Yearly case summary reports, a critical tool for understanding the progress of the case, are part of both the candidate’s clinical responsibility and learning experience. Candidates discuss the summaries each year with a member of the Progression Committee and an independent case summary reader. These write-ups provide another valuable learning experience in addition to coursework and supervision .
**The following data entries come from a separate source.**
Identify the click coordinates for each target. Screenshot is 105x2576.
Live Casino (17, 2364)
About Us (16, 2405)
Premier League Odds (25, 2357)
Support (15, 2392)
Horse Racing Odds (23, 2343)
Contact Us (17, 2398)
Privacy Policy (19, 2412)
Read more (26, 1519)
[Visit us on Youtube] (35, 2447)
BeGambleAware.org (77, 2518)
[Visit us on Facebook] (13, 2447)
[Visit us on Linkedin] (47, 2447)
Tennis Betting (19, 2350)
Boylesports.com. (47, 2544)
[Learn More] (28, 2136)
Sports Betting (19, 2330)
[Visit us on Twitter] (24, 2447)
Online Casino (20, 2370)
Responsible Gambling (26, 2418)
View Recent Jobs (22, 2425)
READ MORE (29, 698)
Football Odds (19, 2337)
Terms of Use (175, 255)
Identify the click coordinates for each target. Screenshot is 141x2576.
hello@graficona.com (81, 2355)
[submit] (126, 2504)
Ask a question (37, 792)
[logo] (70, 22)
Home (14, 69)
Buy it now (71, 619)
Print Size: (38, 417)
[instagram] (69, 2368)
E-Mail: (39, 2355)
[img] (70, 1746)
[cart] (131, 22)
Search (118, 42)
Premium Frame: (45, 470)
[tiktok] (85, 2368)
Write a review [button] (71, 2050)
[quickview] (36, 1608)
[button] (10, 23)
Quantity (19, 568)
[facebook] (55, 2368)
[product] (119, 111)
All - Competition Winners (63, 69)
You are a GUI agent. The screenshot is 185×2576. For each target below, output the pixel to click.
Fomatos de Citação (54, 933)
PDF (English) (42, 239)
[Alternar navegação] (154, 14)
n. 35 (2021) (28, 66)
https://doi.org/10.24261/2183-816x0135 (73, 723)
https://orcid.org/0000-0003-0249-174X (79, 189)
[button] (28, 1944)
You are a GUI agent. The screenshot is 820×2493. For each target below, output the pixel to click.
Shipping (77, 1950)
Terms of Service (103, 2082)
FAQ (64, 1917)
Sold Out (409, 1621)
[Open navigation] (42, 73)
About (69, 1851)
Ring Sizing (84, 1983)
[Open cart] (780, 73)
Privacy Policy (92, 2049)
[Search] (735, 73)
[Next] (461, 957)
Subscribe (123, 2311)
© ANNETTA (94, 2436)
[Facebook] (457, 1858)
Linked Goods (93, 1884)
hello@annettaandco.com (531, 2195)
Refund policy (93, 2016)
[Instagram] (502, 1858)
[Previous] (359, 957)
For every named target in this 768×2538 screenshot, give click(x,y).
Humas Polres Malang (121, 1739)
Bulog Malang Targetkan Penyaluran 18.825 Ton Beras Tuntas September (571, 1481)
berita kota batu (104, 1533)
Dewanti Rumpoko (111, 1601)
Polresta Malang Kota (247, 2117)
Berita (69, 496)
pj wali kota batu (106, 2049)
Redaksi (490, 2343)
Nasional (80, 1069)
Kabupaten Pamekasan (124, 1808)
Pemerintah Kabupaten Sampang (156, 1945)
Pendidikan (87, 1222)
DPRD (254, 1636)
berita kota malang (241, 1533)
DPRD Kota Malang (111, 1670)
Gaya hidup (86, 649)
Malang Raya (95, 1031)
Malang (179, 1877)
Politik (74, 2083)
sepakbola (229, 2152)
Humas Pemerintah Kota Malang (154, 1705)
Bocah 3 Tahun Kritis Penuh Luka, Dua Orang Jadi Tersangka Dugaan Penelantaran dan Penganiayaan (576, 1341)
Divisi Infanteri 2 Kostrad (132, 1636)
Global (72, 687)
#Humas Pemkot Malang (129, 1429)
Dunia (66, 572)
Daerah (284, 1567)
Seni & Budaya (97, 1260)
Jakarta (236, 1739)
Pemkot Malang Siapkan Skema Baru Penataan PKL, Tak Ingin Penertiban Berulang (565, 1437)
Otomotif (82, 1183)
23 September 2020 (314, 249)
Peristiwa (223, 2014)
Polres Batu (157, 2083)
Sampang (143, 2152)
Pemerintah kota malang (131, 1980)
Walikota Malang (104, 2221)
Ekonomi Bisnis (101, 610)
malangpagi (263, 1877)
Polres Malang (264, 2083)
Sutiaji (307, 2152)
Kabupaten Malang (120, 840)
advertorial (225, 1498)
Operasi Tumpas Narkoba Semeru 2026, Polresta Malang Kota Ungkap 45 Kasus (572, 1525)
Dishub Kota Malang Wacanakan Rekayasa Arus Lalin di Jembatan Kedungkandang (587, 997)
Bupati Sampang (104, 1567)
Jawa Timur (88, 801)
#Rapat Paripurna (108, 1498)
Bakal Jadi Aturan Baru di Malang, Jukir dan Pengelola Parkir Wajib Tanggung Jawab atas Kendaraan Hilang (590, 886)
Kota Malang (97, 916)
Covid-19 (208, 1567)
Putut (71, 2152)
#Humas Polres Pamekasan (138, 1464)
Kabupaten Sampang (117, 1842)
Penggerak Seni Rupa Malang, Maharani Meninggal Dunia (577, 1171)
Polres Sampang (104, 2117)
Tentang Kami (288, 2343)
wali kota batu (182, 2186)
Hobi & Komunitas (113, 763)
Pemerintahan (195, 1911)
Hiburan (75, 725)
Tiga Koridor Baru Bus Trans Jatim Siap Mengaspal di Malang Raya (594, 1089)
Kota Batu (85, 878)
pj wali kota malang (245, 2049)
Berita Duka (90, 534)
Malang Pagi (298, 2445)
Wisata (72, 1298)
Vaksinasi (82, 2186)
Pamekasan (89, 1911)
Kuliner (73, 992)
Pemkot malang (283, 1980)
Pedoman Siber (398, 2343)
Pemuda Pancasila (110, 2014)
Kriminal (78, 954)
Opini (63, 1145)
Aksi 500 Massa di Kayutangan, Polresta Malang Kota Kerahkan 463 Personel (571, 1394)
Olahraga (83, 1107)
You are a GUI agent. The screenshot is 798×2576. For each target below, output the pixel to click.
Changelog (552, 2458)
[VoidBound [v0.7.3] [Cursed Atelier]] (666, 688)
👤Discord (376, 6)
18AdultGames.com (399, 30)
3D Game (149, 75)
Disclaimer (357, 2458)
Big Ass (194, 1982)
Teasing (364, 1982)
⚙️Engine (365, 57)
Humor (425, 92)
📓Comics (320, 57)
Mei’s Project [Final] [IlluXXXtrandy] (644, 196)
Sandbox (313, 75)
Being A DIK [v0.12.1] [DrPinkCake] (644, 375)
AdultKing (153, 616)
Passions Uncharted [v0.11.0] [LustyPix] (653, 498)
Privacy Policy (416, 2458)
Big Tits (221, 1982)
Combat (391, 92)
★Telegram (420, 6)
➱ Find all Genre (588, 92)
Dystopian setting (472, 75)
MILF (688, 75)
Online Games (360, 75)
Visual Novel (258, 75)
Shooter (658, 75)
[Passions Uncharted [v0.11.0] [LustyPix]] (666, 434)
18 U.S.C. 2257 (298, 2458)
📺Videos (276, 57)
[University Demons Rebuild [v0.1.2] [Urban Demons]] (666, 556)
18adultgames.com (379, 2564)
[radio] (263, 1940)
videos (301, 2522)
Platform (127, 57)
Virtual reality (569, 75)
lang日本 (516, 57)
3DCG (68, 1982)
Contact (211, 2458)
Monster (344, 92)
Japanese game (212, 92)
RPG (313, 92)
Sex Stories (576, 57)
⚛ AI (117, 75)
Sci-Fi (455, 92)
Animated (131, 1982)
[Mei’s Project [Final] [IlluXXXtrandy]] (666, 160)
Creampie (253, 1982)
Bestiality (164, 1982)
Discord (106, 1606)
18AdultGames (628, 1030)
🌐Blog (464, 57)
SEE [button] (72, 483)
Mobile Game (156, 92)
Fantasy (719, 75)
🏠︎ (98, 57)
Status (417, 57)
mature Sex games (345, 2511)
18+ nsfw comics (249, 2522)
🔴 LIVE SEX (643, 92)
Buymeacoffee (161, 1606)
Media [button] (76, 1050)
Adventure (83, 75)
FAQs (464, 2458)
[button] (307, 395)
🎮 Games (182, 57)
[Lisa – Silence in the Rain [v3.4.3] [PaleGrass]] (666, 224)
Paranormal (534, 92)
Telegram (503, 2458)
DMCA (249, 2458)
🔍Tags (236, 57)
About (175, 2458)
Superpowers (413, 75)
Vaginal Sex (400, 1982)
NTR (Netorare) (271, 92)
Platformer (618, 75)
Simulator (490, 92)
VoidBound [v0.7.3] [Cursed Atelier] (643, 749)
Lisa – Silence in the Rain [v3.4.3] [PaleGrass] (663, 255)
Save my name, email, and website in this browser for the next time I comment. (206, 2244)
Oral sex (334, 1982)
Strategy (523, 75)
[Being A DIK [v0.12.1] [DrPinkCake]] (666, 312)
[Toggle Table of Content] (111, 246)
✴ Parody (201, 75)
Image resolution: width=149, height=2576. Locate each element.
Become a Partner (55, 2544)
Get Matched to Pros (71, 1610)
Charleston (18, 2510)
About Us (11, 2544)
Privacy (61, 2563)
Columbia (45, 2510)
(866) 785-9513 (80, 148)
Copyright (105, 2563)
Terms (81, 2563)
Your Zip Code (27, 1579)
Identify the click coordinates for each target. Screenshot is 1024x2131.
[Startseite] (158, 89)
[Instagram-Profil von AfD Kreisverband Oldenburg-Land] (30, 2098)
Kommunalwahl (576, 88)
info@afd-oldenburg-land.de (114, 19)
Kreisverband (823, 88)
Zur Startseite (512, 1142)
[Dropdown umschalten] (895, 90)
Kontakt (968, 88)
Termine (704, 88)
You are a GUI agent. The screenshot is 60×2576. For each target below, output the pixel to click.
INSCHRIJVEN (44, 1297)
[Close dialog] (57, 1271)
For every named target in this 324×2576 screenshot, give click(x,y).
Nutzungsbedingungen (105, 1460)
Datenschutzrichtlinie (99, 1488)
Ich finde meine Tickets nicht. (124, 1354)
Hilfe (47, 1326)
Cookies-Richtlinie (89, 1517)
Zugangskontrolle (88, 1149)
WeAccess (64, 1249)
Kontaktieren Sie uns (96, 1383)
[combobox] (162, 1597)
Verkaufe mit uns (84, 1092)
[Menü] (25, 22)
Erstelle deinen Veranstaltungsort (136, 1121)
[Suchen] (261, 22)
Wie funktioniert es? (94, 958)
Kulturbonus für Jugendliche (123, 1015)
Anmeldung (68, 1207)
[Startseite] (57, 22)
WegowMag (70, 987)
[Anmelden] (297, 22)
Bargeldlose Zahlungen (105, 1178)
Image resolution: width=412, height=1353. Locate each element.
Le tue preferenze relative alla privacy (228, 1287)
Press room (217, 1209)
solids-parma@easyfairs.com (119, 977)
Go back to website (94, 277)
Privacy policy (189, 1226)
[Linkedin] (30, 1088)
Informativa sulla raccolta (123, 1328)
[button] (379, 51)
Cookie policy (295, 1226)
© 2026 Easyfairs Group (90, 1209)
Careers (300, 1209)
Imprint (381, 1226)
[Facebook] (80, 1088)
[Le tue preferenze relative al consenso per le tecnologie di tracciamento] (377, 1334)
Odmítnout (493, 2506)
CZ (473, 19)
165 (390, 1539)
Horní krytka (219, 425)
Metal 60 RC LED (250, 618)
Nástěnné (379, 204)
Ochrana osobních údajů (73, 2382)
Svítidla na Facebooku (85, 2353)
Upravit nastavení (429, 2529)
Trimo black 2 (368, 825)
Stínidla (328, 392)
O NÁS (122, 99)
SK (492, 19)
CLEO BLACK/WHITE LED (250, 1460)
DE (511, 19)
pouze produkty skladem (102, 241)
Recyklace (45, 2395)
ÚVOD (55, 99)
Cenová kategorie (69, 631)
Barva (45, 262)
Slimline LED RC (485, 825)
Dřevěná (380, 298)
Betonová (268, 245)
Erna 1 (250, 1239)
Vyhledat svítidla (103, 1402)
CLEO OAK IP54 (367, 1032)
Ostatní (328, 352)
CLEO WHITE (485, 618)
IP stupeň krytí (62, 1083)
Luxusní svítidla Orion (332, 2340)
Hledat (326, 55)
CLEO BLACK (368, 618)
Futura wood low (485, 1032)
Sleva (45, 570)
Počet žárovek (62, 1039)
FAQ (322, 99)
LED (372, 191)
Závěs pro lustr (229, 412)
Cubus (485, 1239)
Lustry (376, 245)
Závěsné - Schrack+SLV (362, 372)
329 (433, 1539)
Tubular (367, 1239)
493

The length and number of cases will vary among candidates. The minimum requirement is approximately one three-year case and one two-year case. That said, many candidates opt to see more than the required two cases and thus take longer to graduate. The decision to do so is made in consultation with the candidate’s supervisors and Progression Committee representative.

Adult Analysis

  • Candidates must conduct a minimum of two control (supervised) analytic cases
  • One case must be seen in person four to five times a week. The second case may be seen three to five times per week.
  • Cases will be supervised by two different training and supervising analysts from the PTI of CFS.
  • A minimum of 200 hours of supervision between the two cases is required.

Child Analysis

  • Candidates must conduct a four-times-weekly analysis of two children, one boy and one girl
  • Cases must be from different age groups, i.e. preschool, latency,adolescence.
  • A minimum of 200 hours of supervision between the two cases is required.
  • A candidate may undertake the control analysis of a child without intending to graduate as a child analyst. The candidate must enroll in the child seminar and be supervised by an IPA child analyst.

Training Analysis

Each candidate is expected to begin a four-to-five session per week personal analysis (also called a Training Analysis) with a Training and Supervising Analyst at the PTI of CFS upon matriculation.

Should an applicant already be in analysis with someone who is not a Training and Supervising Analyst at the CFS PTI and wish to continue in that analysis, discussion between the candidate and the Disposition Committee needs to take place before acceptance into the program is finalized.

For more details about the requirements for graduation please see our Candidate Guidelines.

Graduation

  • Upon graduation, our members become part of a group of psychoanalysts working and learning both locally and around the world.
  • Graduates are immediately eligible for membership in CFS, the International Psychoanalytical Association (IPA) and the Confederation of Independent Psychoanalytic Societies (CIPS).
  • Members of CFS are also eligible to apply for individual membership to the American Psychoanalytic Association (APsA).